Validation is currently limited to GroundingDINO; transferability to other foundation models (e.g., GLIPv2, Florence) remains to be explored.
Dataset expressions are generated by GPT-4o, which may result in limited linguistic diversity (18.45% contain minor errors).
The reliability of the automatic stopping decision (EOS prediction) warrants further investigation.
Integration with classical small-object detection techniques such as multi-scale feature extraction could be explored.

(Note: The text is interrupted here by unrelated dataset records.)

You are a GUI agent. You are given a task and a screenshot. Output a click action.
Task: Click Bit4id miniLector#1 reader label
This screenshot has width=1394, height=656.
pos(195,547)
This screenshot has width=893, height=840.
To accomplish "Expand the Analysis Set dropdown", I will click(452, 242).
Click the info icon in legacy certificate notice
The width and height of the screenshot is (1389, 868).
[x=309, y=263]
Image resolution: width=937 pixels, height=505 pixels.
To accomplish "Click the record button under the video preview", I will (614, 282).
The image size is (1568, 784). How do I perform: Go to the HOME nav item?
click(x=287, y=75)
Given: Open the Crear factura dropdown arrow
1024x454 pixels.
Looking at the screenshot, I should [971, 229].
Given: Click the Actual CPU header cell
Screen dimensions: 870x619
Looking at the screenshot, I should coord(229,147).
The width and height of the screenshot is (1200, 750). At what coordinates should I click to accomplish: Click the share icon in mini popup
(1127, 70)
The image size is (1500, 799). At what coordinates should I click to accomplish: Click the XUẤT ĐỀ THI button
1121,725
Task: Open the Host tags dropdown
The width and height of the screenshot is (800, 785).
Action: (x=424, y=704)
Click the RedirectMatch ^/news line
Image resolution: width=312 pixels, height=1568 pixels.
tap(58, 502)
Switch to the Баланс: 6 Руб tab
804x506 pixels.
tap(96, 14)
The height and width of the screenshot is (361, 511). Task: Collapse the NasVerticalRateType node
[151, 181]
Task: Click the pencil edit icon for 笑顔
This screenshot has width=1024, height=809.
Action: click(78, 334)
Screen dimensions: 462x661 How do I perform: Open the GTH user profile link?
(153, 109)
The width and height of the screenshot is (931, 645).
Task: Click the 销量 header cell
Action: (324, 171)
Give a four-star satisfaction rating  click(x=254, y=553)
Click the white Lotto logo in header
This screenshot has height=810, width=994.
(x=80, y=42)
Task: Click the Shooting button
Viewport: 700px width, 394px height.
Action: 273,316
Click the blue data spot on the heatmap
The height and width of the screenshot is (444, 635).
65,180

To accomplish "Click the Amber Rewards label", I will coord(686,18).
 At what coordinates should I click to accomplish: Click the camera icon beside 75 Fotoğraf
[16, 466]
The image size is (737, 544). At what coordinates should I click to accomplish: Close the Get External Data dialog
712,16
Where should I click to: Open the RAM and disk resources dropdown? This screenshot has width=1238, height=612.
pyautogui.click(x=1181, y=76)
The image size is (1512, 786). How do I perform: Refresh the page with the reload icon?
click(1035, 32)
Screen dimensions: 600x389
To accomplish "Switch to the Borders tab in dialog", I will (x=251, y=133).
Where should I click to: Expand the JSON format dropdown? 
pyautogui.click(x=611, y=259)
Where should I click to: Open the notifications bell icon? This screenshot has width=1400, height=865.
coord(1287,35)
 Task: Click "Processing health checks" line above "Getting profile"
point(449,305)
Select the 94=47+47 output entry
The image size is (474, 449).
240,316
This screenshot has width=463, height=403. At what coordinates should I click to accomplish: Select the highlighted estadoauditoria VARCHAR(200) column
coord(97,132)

This work reframes REC from a "single-step localization" problem to a "multi-step search" problem, providing a new paradigm for handling extreme-scale objects.
The zooming-step embedding in PIZA draws inspiration from timestep embeddings in diffusion models, demonstrating an elegant cross-domain transfer of ideas.
The SOREC construction pipeline (foundation model segmentation → GPT-generated descriptions → crowdsourced verification) offers a reference for automated training data production.
The approach has direct implications for long-range object understanding and safety-critical planning in autonomous driving.

Rating¶

Novelty: ⭐⭐⭐⭐ — The progressive zooming localization concept is intuitive and novel; the dataset fills a critical gap.
Experimental Thoroughness: ⭐⭐⭐⭐ — Multiple PEFT methods are compared with thorough ablations, though comparisons against broader REC baselines are limited.
Writing Quality: ⭐⭐⭐⭐⭐ — The paper is well-structured with clearly articulated motivation and detailed dataset construction descriptions.
Value: ⭐⭐⭐⭐ — Both the dataset and the method make important contributions to small-object understanding.